* Selected excerpt:
·····

Rehkopf DH, Basu S. Epidemiology 2018; 29(4): 503-505.

Affiliation

Primary Care and Population Health, Stanford University School of Medicine, Stanford, CA (DHR); Primary Care and Outcomes Research, Stanford University School of Medicine, Stanford, CA (SB).

Copyright

(Copyright © 2018, Lippincott Williams and Wilkins)

DOI

10.1097/EDE.0000000000000837

PMID

29613871

Abstract

With the publication of "Repeal of Comprehensive Background Check Policies and Firearm Homicide and Suicide," the synthetic control method joins a group of useful statistical methods for the analysis of observational data imported to the field of epidemiology from economics and political science. These approaches include fixed effects (2), difference in differences (2), regression discontinuity (3) and instrumental variables (4). This expansion of methodological tools has been critical for the development for epidemiology as the discipline has expanded to consider the analysis of exposures that are not easily subjected to true random assignment, and for which unmeasured confounders plausibly exist. Furthermore, for social epidemiology, these methods help to facilitate a consequential approach (5,6), as the subfield moves to evaluating the impacts of social and economic policies on health. The importance of considering the synthetic control method for epidemiologic questions is that when randomization is difficult or impossible, and there are no available instrumental variables, the tools available for analysis are currently limited. This is particularly true when only one or a small number of units are treated.

·····

* Provided records:
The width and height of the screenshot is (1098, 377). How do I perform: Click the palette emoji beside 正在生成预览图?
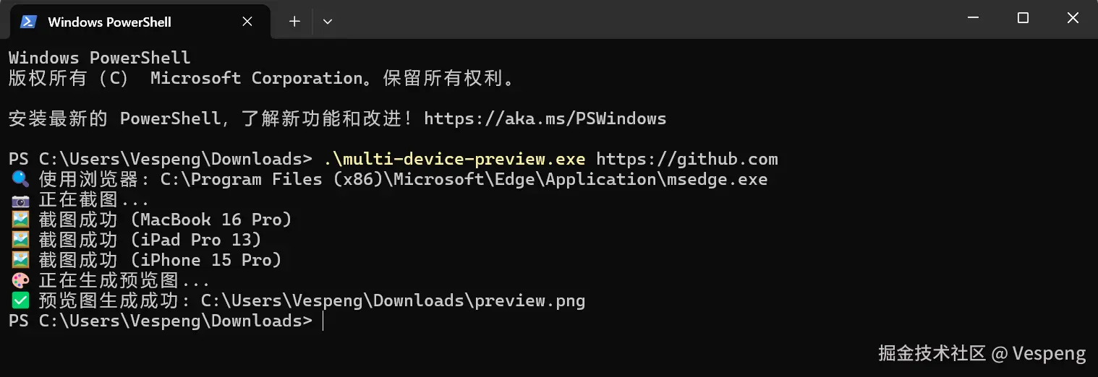[x=20, y=280]
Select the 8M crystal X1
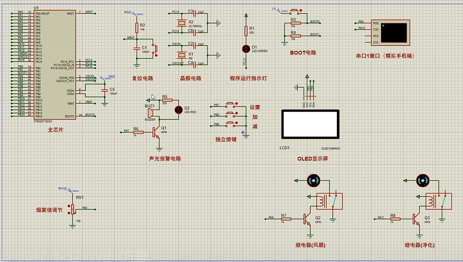The image size is (463, 262). click(181, 55)
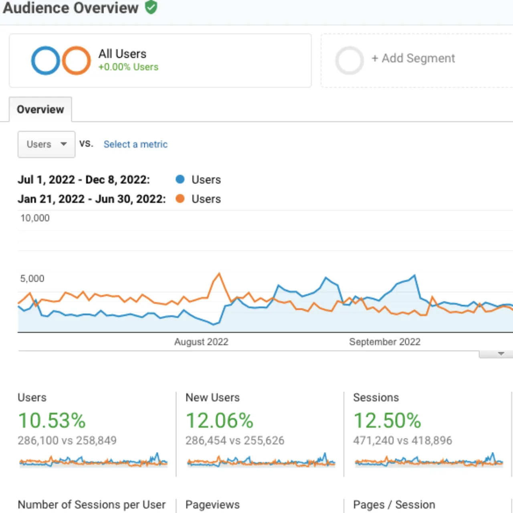Click the blue All Users segment circle
The image size is (513, 513).
coord(46,61)
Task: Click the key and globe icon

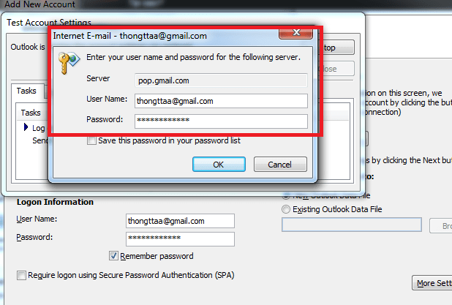Action: click(x=69, y=62)
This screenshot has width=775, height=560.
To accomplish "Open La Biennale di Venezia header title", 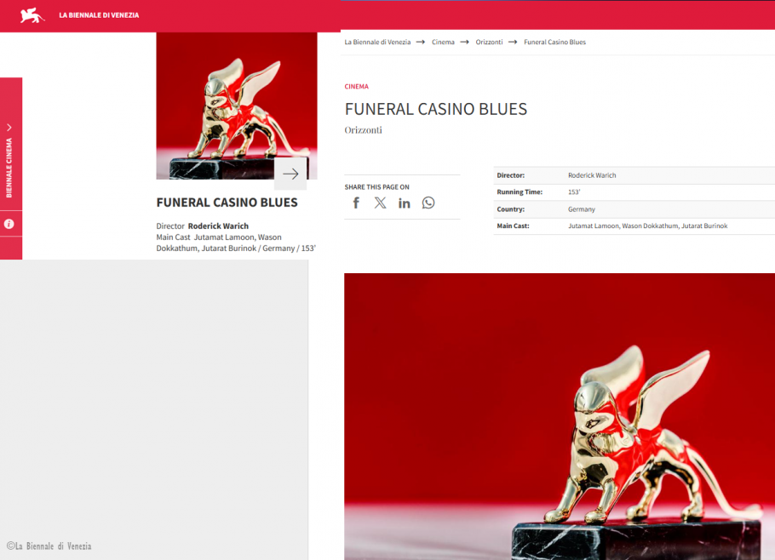I will (x=99, y=15).
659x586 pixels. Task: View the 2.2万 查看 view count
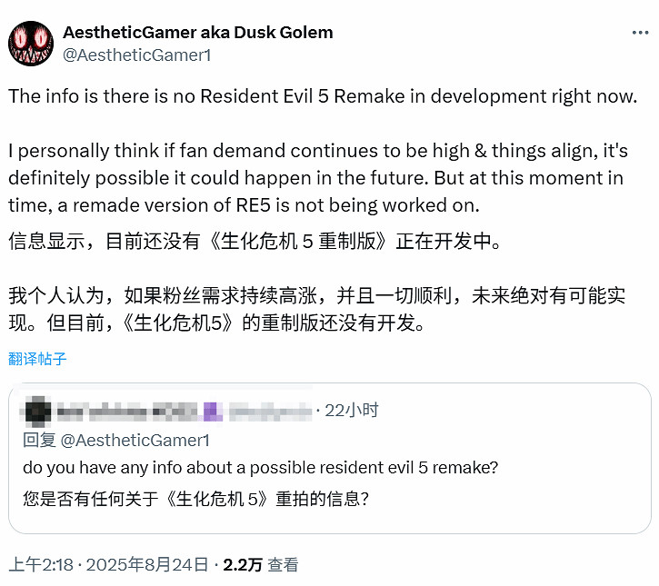(x=261, y=564)
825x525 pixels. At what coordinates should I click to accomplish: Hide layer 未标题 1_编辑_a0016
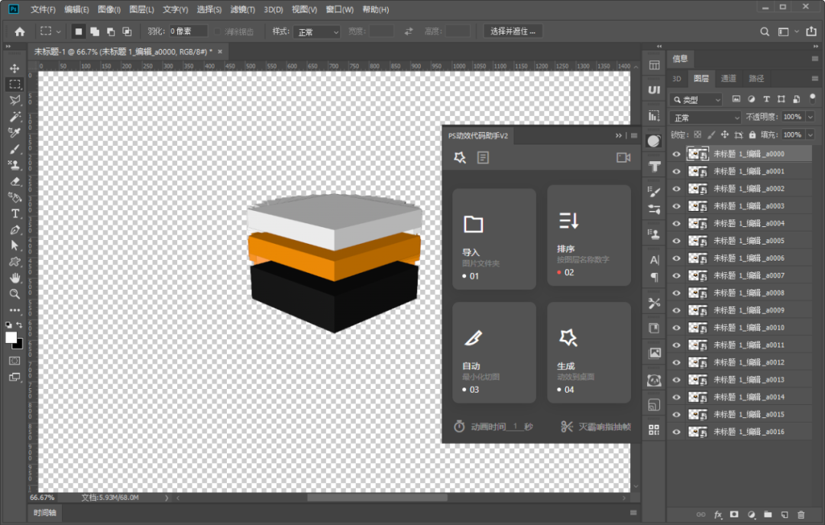(x=676, y=432)
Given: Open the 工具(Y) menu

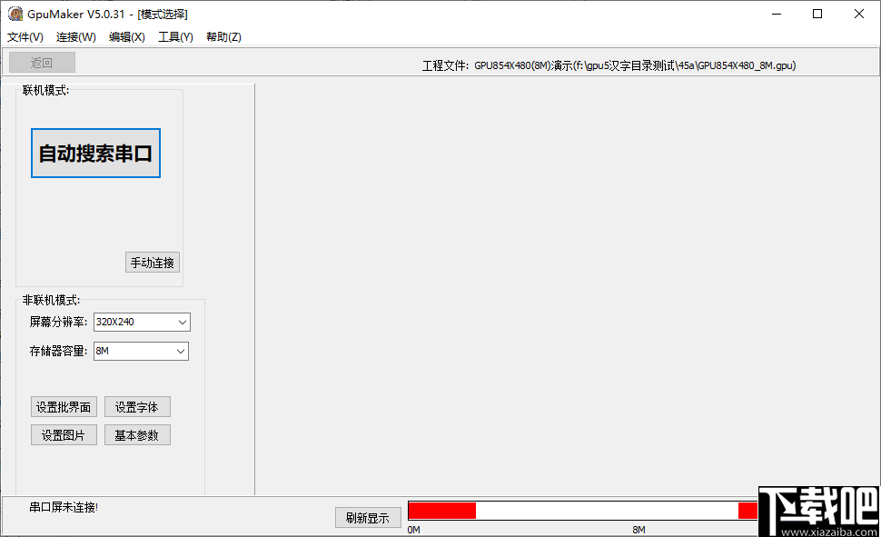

·····

* Activity:
Reproduce word for word the passage of the synthetic control method abstract from "Rehkopf DH, Basu" to "Stanford, CA (SB).".

* Answer to this problem:
Rehkopf DH, Basu S. Epidemiology 2018; 29(4): 503-505.

Affiliation

Primary Care and Population Health, Stanford University School of Medicine, Stanford, CA (DHR); Primary Care and Outcomes Research, Stanford University School of Medicine, Stanford, CA (SB).